== Task instructions ==
In the records below, find the line that contains "Click the TradingView logo" and the line that contains "Task: Open the game history clock icon", then retype exactly those two lines and every line between them.
___ Records to process
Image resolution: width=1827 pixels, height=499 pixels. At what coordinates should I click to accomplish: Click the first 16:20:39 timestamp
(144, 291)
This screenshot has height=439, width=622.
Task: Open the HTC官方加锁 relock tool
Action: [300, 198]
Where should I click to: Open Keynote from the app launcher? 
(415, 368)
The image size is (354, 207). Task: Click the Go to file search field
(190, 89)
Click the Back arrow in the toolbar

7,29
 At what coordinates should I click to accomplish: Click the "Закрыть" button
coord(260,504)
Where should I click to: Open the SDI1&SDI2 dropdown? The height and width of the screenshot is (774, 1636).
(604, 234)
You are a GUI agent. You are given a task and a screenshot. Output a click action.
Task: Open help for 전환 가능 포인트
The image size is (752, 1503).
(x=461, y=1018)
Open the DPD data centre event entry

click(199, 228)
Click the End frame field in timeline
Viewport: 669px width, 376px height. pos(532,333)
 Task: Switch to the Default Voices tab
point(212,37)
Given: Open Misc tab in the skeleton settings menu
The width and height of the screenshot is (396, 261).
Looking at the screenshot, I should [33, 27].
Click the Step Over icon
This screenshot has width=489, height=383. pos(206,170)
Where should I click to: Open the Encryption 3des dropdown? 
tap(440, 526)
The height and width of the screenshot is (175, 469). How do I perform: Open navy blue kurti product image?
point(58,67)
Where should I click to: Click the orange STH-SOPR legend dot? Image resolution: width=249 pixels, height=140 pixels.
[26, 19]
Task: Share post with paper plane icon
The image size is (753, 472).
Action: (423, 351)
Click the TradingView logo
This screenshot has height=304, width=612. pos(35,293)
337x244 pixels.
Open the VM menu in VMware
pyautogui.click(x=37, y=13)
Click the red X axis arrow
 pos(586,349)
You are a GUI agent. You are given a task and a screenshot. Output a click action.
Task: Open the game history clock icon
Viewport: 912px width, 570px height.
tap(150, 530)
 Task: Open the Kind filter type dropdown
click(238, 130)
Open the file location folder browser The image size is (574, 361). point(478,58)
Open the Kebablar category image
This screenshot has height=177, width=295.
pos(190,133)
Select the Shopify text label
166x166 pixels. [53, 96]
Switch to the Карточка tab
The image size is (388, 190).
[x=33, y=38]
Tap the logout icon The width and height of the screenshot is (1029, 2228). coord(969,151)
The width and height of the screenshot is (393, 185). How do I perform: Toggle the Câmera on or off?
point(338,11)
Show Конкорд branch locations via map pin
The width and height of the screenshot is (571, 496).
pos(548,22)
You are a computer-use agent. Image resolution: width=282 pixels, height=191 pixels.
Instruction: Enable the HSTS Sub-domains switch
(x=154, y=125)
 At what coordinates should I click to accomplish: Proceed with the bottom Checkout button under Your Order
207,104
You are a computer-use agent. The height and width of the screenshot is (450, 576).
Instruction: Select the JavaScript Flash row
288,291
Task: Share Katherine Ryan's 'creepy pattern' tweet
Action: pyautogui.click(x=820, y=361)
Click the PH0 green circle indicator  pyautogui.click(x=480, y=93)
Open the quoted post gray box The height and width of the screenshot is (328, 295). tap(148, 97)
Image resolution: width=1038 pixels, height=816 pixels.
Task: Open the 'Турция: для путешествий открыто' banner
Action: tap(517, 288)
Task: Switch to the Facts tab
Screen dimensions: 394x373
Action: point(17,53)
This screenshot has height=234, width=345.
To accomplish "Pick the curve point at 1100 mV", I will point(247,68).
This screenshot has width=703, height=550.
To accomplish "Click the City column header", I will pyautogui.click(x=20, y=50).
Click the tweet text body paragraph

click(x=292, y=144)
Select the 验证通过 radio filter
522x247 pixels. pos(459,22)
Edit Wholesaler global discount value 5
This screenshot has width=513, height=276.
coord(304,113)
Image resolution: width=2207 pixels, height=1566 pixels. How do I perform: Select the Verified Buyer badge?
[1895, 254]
______
== Written solution ==
Click the TradingView logo
This screenshot has height=304, width=612. pos(35,293)
337x244 pixels.
Open the VM menu in VMware
pyautogui.click(x=37, y=13)
Click the red X axis arrow
 pos(586,349)
You are a GUI agent. You are given a task and a screenshot. Output a click action.
Task: Open the game history clock icon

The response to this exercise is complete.